Affiliate programs are _marketing_ –you build out your affiliate program once,
with whatever terms you choose, and others can choose to send customers your
way or not. For tools like Olark that need to integrate into CMS and ecommerce
platforms, affiliate programs make a lot of sense.

But affiliate programs are not strategic partnerships or biz dev. Sorry.

Also, while I agree that distribution partnerships are bad for SaaS startups,
it's not that cut and dry. Not everyone will approach you for a distribution
partnership because they want margin or affiliate fees. Like I said, big
companies often just want to slap partner logos on a web page or brochure. It
is just a nice sounding bullet point for their enterprise sales people ("Look,
we have over 40 integration partners here at Hooli").

Again, the comments here seem to back-up my side of the argument.

[0] [https://www.olark.com/partners](https://www.olark.com/partners)

------
7Figures2Commas
This is a success story no doubt; a $25 million exit in under 3 years and with
just ~$1 million in funding is obviously a better outcome than what the vast
majority of startups will ever realize. But it also highlights just how hard
it is to realize a meaningful windfall as a startup _employee_.

Even if you assumed that the 12 non-founder employees equally split 50% of the
company (which is almost certainly high), likely none would net $1 million
after exercising their options and paying taxes. What's worse: the vast
majority of this deal was paid for in stock. The Marin Software stock chart
over the past two years is not very inspiring, which is especially interesting
given how good the market has been to so many other tech/software companies.
In an all or mostly stock deal involving a public company, you are ideally
acquired by a company with a rich valuation.
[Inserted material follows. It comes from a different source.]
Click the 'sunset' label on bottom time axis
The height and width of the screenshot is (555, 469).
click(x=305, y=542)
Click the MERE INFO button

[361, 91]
That's not the case here.

The $2.7 million in equity retention grants, if split equally amongst 12
employees, adds $225,000 for each, but that too is stock and the employees
have to stick around and work for it. I don't know much about the acquirer,
but working for stock that has for some reason languished during one of the
most impressive bull markets in history isn't a very compelling proposition.

This all seems lost on the founder of the company. I can't help but wonder if
it's lost on the employees too.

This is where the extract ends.